Save the last commit ids in a file in the repo

Storing the commit ids in a hidden json file has the advantage that we don't pollute the git repository, we can use the json export and import functionality of pydantic. The disadvantage is that we'll create an additional file in the repository. cruft uses this method.

Save the last commit ids in the mkdocs.yaml file

Storing the commit ids in the mkdocs.yaml file has the advantage that it doesn't pollute either the git repository nor the project directory. The disadvantage is that it pollutes the mkdocs configuration file.

Deduce the last published date from existent articles

Using the existent articles has these advantages:

  • It doesn't pollute either the git repository, nor the project directory nor the mkdocs configuration file.
  • We can fetch the last published date per feed before parsing the commits, so instead of analyzing the whole history, we can go from the newest till the desired dates, making the algorithm more efficient..
  • We don't overwrite the existent articles, so if the user makes changes on them, they are respected.

The disadvantage is that we need to code the extraction of that dates from the files collection, but it should not be difficult.

Assuming that we have the existent articles organized following 004, we can create a function that reads the files attribute from the on_files event and deduces the date of the last change of the last newsletter article for each feed.

Parse the commit messages

We can:

After reviewing the existent libraries, I've found that python-semantic-release exposes the parsed data in a friendlier way. The only drawback is that it uses NamedTuples for the objects that hold the parsed data, so if we want to change one, we need to create a new one from the old.

Using an existent library, if it's well maintained, is always better than writing your own.

Extract file context from the MkDocs nav

For each file that contains changes, we need to deduce the relative position in the nav against the rest of articles. This is necessary so we're able to group changes together by category, subcategory and file later in the newsletter creation.

We can use the Deepdiff to locate the file in the nav tree, and then extract the context information from the path.
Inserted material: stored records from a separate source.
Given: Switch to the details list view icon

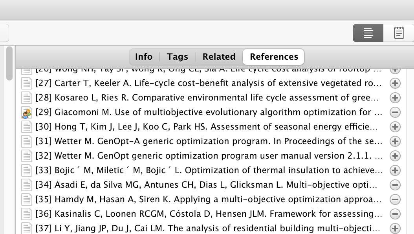Looking at the screenshot, I should pyautogui.click(x=368, y=33).
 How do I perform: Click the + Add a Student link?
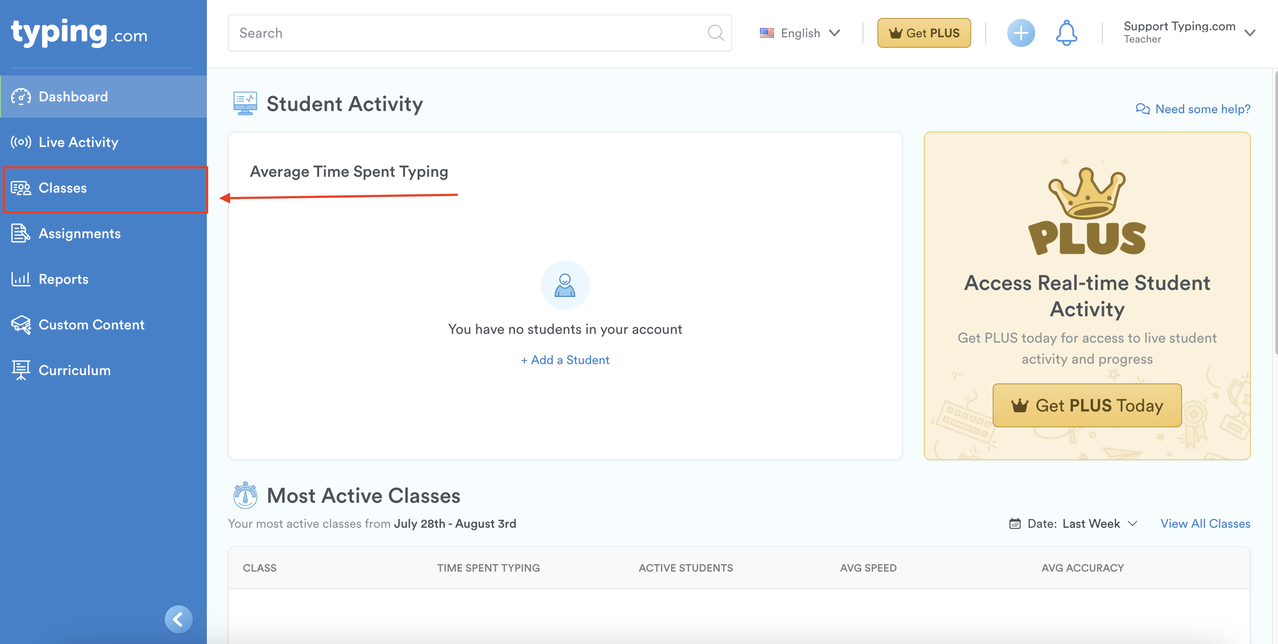565,360
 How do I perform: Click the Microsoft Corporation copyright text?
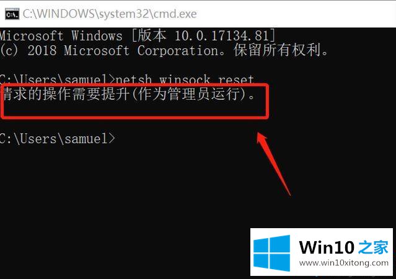coord(141,50)
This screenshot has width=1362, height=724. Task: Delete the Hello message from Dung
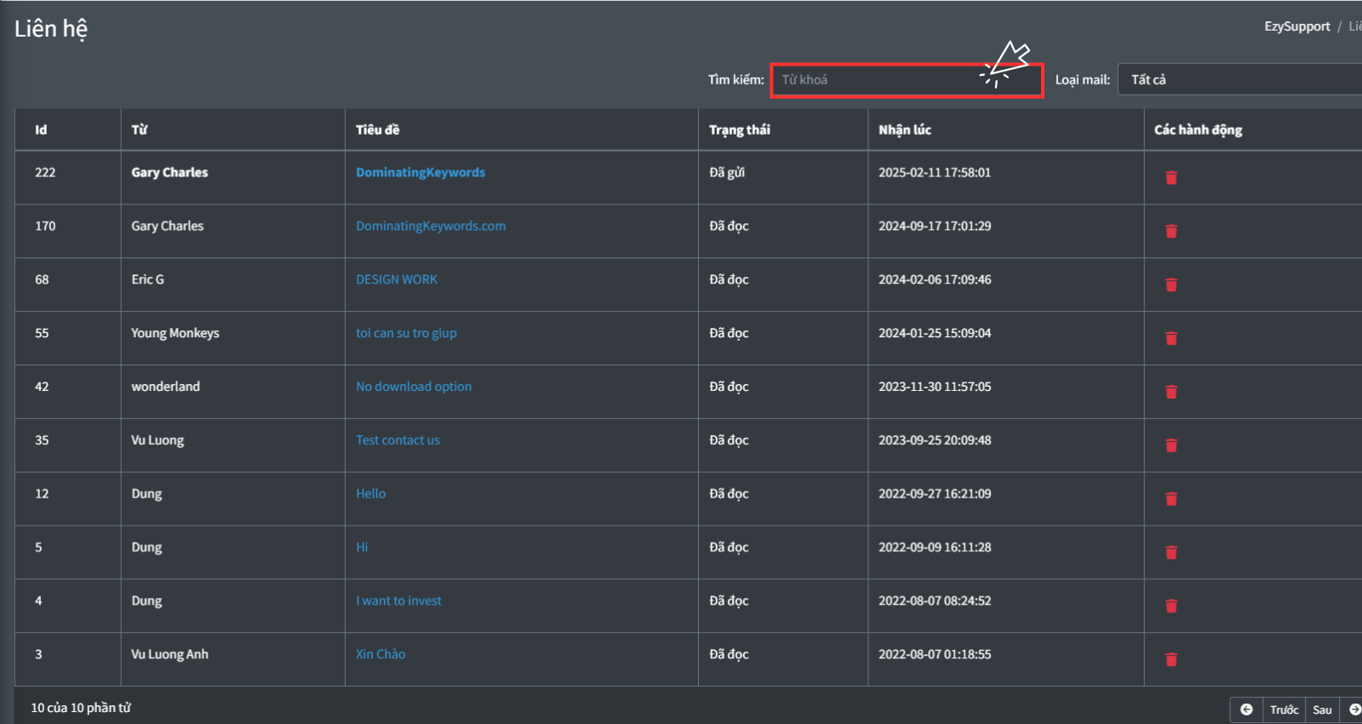click(x=1171, y=499)
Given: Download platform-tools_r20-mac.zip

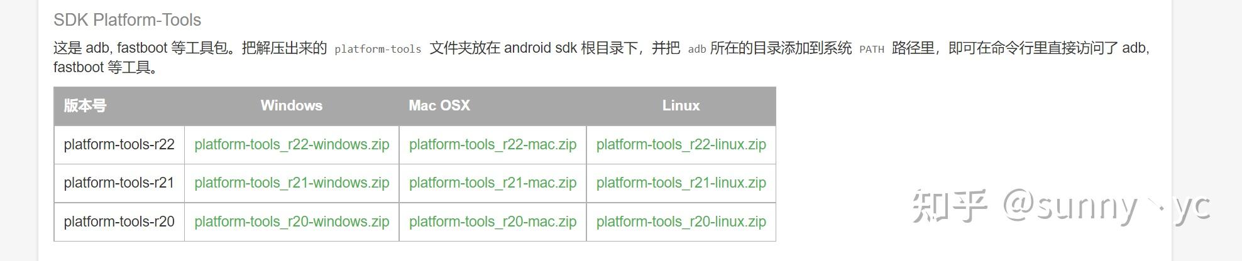Looking at the screenshot, I should point(493,222).
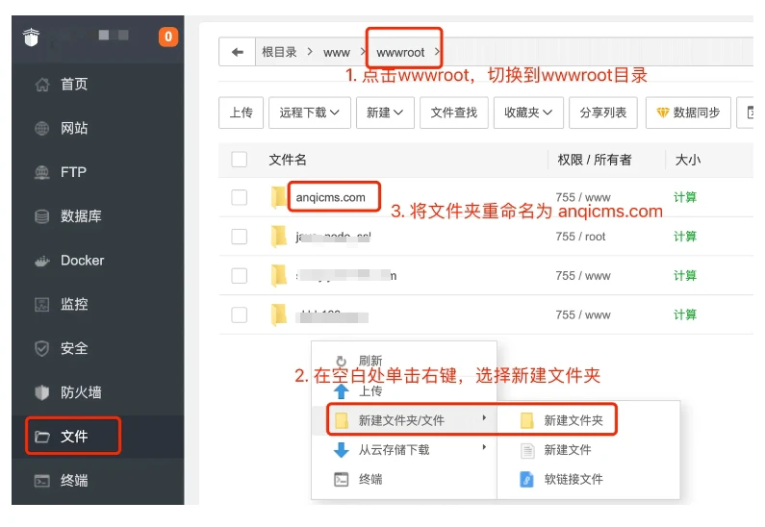Image resolution: width=765 pixels, height=527 pixels.
Task: Click the 终端 terminal icon in sidebar
Action: [x=41, y=480]
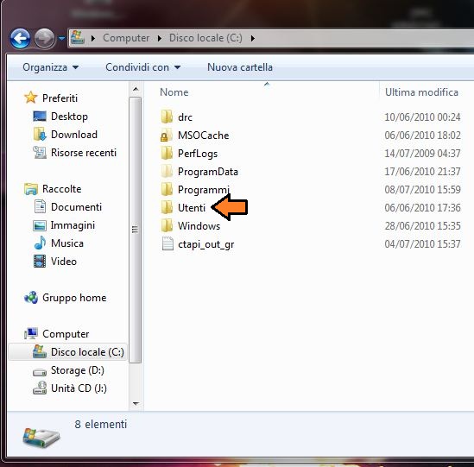Open Storage (D:) drive
474x467 pixels.
pos(68,370)
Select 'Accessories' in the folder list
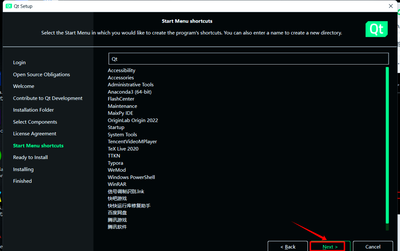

Get the changes that need to be added to the newsletter articles

For a change to be added to each feed it needs to:

  • year: Be made before the first day of the year and after the last published change in the year feed.
  • month: Be made before the first day of the month and after the last published change in the month feed.
  • week: Be made before the last Monday and after the last published change in the week feed.
  • day: Be made before today and after the last published change in the day feed.

Decision

We will:

  • Run this phase in the on_files MkDocs event to be able to have the list of articles to process.
  • Deduce the last published date from existent articles as it's the cleanest solution in terms of repository pollution.
  • Extract the last published dates before we parse the commit messages.
  • Process only the commits that are posterior to those dates.
  • Use python-semantic-release library to parse the commit messages.
  • Extract file context from the MkDocs nav
  • Get the changes that need to be added to the newsletter articles with the different feeds.

Consequences

We don't have to write the parsing logic, it's maintained by the community and it needs few changes to fulfill our needs.

Advantages:

  • We'll know between builds which changes have been already published.
  • We'll reduce the amount of commits that we parse, thus making the process more efficient.
  • We wont overwrite manual user changes in the published articles.

Disadvantages:

  • We need to code and maintain the extraction of last published date from the list of repository files.